Pour aider à ouvrir ce débat, je termine par une suggestion : qu’un supergagnant puisse s’assurer, tous jeux confondus, 1000€ par jour pendant 40 années, soit 15 millions d’euros (et 30 pour un foyer). Une taxation forte (du revenu ou du capital) interviendrait au-delà. Pour la quasi-totalité des terriens, ce serait un prix extraordinaire ; pas pour une poignée de super-riches. Mais, d’une façon ou d’une autre, ils devront convaincre leurs contemporains de continuer de jouer avec eux malgré tous leurs hôtels (ce qu’aucun enfant de 10 ans n’accepterait au Monopoly…).

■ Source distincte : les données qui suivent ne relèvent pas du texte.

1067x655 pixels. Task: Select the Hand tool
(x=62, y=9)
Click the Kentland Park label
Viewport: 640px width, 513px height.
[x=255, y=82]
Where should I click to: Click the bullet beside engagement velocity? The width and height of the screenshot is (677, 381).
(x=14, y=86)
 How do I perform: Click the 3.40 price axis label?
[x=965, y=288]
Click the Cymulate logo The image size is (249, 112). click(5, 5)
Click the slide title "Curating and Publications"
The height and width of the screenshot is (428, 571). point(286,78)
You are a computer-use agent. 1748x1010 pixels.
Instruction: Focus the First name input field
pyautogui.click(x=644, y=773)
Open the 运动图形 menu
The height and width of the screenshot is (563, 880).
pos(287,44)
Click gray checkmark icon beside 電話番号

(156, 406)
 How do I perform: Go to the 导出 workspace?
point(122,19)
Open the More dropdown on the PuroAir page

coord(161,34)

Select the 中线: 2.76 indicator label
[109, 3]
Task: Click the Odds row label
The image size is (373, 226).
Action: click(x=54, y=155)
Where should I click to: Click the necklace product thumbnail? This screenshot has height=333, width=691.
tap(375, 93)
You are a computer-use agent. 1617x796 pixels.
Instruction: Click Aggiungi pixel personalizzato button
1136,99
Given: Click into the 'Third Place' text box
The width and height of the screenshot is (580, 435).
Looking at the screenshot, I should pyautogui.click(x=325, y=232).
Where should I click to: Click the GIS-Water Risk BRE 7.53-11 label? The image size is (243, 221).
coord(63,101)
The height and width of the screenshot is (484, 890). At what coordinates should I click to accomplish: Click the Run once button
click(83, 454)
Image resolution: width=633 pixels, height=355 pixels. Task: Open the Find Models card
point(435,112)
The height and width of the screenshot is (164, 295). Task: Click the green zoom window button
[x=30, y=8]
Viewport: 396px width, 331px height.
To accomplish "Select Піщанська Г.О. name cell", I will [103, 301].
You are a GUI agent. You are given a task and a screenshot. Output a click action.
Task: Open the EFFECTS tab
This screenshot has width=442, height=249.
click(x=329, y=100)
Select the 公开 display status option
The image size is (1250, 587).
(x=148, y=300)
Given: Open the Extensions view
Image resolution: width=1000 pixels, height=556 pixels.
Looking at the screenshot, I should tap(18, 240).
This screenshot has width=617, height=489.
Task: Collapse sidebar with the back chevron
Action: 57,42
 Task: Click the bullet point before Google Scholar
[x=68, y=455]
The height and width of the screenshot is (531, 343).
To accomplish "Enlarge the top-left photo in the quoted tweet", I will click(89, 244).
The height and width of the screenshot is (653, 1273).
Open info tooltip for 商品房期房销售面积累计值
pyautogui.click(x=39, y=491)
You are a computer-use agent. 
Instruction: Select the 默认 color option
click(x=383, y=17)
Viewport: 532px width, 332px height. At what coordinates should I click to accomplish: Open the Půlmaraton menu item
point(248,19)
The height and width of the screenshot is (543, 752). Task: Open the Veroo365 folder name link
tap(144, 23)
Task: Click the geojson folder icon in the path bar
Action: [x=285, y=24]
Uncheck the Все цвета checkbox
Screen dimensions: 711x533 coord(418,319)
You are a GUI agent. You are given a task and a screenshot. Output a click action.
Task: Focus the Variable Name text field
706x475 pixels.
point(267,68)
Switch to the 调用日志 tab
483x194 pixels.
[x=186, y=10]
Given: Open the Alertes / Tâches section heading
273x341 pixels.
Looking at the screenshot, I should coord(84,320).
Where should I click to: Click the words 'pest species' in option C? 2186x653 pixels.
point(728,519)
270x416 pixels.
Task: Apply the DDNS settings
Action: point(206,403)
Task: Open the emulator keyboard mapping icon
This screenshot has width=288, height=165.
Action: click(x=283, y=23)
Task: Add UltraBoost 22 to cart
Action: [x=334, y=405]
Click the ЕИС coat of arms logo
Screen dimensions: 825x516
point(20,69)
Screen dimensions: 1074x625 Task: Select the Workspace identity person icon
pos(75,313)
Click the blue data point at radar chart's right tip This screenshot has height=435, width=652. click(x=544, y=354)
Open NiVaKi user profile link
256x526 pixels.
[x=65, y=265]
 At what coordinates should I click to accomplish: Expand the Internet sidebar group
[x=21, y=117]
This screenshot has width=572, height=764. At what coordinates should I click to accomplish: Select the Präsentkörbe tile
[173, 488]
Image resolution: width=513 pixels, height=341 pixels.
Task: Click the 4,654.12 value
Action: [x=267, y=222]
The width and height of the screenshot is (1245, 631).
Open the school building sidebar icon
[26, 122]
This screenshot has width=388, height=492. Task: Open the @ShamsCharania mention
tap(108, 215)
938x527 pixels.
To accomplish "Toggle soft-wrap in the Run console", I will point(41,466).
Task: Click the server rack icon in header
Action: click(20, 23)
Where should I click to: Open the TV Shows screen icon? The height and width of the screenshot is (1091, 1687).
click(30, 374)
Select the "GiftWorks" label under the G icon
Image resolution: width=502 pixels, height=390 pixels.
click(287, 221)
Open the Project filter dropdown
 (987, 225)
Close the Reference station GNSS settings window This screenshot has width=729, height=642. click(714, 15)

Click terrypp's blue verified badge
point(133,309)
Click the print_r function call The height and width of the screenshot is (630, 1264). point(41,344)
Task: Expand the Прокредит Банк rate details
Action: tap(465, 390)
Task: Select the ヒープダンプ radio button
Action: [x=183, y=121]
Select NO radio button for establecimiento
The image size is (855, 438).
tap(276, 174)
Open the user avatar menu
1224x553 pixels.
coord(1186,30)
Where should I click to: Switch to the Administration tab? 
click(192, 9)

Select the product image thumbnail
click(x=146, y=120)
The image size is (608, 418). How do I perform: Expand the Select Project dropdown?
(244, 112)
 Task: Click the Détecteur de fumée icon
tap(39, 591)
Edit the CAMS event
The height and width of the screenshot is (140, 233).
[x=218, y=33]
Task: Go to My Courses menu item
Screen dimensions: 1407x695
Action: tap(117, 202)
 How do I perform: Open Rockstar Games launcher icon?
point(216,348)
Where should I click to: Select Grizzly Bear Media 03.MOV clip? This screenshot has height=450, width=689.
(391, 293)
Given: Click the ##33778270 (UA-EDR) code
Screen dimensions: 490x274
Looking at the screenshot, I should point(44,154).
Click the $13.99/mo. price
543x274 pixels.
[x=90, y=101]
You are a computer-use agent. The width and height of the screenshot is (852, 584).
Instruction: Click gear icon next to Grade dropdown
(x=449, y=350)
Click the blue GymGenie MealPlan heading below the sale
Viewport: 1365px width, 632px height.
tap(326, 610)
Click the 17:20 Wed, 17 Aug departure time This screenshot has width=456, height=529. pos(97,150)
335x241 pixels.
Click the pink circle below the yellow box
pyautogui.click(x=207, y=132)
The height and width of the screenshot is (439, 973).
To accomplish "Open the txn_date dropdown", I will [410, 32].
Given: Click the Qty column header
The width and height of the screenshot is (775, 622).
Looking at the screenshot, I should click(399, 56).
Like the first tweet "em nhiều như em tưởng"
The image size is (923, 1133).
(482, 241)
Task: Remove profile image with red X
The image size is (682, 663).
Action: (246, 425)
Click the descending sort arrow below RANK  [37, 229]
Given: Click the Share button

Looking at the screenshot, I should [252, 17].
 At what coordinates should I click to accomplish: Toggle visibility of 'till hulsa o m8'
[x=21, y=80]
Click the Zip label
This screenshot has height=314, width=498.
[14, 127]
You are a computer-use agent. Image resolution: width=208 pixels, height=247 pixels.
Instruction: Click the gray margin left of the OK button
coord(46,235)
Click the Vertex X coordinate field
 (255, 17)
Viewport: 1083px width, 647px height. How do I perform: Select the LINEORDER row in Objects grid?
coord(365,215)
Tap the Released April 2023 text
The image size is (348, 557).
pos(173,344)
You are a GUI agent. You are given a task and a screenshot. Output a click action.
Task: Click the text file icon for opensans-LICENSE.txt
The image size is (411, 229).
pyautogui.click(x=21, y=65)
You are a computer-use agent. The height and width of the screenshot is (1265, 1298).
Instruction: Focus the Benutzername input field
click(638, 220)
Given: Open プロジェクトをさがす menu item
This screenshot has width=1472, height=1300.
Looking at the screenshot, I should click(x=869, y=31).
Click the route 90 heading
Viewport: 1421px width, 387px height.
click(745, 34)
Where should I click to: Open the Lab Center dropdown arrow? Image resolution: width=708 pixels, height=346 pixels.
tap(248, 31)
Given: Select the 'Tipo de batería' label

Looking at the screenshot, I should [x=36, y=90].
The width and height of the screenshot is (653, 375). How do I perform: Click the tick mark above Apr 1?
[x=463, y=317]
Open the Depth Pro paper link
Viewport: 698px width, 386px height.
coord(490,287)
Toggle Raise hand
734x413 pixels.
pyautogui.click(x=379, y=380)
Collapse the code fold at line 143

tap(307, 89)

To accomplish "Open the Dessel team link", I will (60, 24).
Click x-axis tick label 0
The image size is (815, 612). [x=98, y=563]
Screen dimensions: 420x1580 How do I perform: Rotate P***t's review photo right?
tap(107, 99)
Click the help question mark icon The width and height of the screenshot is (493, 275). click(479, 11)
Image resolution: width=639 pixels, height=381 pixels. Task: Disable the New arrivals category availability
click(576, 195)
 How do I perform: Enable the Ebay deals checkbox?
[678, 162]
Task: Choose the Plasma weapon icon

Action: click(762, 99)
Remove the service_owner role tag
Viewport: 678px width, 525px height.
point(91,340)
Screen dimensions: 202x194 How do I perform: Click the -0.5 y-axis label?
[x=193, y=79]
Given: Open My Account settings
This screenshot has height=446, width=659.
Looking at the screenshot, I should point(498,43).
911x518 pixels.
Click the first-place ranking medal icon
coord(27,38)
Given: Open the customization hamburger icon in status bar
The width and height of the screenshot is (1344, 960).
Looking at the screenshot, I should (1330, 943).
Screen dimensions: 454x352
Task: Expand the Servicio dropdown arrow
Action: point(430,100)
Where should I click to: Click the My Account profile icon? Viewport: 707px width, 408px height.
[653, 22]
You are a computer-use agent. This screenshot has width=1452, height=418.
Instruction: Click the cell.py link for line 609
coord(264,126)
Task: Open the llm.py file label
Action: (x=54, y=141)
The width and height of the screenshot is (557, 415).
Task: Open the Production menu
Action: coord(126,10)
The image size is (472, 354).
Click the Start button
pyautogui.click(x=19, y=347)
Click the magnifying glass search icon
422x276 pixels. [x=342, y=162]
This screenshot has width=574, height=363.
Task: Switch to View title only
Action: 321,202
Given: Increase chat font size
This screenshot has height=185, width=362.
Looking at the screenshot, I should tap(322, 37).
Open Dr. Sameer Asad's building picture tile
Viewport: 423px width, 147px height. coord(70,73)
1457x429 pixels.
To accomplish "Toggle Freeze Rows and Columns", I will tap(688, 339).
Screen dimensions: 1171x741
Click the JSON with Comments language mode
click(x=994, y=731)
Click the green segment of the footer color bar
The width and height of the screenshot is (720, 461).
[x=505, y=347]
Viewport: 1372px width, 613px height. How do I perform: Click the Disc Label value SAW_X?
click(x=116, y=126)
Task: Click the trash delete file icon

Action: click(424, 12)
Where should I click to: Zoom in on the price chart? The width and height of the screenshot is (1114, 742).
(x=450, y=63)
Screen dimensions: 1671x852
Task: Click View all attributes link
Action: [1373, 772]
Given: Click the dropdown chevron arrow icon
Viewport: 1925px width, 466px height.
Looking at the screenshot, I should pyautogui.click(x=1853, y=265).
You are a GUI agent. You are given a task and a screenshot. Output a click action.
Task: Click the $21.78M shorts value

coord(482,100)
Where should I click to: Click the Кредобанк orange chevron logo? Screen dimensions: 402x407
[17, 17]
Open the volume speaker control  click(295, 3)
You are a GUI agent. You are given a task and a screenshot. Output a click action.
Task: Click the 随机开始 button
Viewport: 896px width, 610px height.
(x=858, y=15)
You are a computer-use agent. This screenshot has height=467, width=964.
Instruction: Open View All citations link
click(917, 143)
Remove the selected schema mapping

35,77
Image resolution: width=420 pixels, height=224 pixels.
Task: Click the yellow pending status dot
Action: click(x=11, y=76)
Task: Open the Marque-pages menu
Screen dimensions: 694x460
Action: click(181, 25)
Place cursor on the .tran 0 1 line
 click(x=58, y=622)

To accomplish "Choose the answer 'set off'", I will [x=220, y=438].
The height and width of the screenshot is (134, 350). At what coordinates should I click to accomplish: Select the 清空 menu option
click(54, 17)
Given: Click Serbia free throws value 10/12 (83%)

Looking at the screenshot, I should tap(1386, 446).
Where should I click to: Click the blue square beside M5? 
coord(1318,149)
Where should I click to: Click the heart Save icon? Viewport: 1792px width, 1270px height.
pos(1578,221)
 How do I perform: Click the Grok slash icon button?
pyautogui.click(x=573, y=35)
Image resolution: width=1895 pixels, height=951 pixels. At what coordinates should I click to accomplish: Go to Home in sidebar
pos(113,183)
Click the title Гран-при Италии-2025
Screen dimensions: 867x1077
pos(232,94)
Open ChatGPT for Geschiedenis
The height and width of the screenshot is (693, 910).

Et de même qu’il y avait des nobles à la nuit du 4 août politique, il y aura sûrement des milliardaires à la nuit du 4 août économique.

(Ces pages sont tirées d’un ouvrage à venir sur Le Bon Gouvernement)

Mots-clés : inégalité – morale – Rawls


[1] Cités par Louis Chauvel dans La Spirale du déclassement (Seuil, 2016)

[2] Voir par exemple “Heterogeneity and Persistence in Returns To Wealth” par Andreas Fagereng et alii.  qui s’intéresse à une société nordique pourtant de tradition égalitaire.

[3] Je laisse ici de côté le premier principe de Rawls de liberté et commente ce qu’on appelle généralement ses deuxième et troisième principes.